#### OPGAVE 1
Vanaf welke datum moeten volgens de tekst over emissietests alle nieuw verkochte voertuigen een CO2-waarde volgens de WLTP hebben?
#### OPGAVE 2
Breid de tekst over emissietests alsjeblieft uit met een vervolg dat na de laatste zin begint.

#### LEESTEKST
Real Driving Emissions
Behalve de in het laboratorium uitgevoerde WLTP worden auto’s straks ook in de praktijk – dus op de weg – onderworpen aan de RDE-test (Real Driving Emissions). Hier worden de emissies van verontreinigende stoffen, zoals de hoeveelheid fijnstof (PN) en stikstofoxiden (NOx), direct op de weg gemeten voor een realistisch beeld van de werkelijke uitstoot.
Waar en wanneer?
Alle nieuwe auto’s die verkocht worden in de EU-lidstaten moeten volgens de WLTP getest worden. Behalve de EU-lidstaten hebben ook Zwitserland, China en India ingestemd om de WLTP wettelijk te verplichten.
Met ingang van 1 september 2017 is de nieuwe testprocedure verplicht voor nieuwe modellen die vanaf die datum op de markt komen. Bestaande modellen met een op de NEDC-gebaseerde typegoedkeuring hoeven nog niet opnieuw te worden getest.
Een jaar later, op 1 september 2018, is de nieuwe testmethode verplicht voor alle nieuw verkochte modellen, met uitzondering van uitlopende series waarvan het opvolgmodel in de startblokken staat. Met ingang van 1 september 2019 moeten alle nieuw verkochte voertuigen beschikken over een CO2-waarde volgens de WLTP.
Wat zijn de gevolgen?
De invoering van de WLTP heeft in Nederland heel wat voeten in de aarde. Aan de hand van de CO2-uitstoot wordt immers de hoogte van de BPM (belasting van personenauto’s en motorrijwielen) vastgesteld. De CO2-waarde is dus ook bepalend voor de consumentenprijs en de fiscale bijtelling bij zakelijk gebruik.

#### OPGESLAGEN REGELS
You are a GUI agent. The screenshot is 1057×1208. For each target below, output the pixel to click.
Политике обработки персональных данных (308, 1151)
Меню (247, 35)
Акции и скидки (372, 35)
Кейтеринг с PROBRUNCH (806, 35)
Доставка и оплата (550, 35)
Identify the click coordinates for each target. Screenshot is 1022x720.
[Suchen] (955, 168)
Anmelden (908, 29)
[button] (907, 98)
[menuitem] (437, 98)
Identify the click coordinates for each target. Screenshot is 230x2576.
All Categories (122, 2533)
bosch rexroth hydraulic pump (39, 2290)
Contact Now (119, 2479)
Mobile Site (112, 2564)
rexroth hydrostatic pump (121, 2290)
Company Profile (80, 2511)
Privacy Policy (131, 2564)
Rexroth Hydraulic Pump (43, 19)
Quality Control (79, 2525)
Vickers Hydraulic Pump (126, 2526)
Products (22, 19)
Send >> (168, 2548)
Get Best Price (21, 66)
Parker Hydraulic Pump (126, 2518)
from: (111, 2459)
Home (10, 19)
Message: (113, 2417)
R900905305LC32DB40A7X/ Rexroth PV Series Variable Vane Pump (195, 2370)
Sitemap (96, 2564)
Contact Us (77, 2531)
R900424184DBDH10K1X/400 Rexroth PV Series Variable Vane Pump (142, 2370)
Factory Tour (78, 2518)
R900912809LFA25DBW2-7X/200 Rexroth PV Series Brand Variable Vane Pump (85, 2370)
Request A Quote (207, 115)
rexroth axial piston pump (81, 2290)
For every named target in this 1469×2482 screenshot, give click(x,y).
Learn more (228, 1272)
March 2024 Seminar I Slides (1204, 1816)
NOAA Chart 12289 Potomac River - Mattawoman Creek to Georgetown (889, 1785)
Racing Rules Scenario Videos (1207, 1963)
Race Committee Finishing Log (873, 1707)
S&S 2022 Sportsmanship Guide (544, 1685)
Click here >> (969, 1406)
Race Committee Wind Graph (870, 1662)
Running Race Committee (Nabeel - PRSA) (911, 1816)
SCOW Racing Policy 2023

#### SCHRIFTELIJK ANTWOORD 1
Vanaf 1 september 2019.

#### SCHRIFTELIJK ANTWOORD 2
Aangezien de meetmethode van de WLTP de praktijk dichter benadert, zullen de verbruiks- en CO2-waarden voor alle voertuigen hoger uitvallen ten opzichte van de NEDC-resultaten.
Het is uiteraard niet de bedoeling dat automobilisten alleen als gevolg van een nieuwe testmethode meer gaan betalen. De CO2-uitstoot van de auto verandert immers niet. Om de overgang van NEDC naar WLTP soepel te laten verlopen, is de omrekenmethode ‘CO2mpas’ bedacht. Hiermee worden de WLTP-resultaten omgerekend naar NEDC-waarden.
Dankzij deze rekenformule is het voor Nederland mogelijk om tot eind 2018 de huidige BPM-tabellen te handhaven. Vanaf 1 januari 2019 gelden uitsluitend de WLTP-cijfers voor de BPM-berekening. Deze ‘nieuwe verordening’ in de EU betekent overigens dat in Nederland een wetswijziging noodzakelijk is.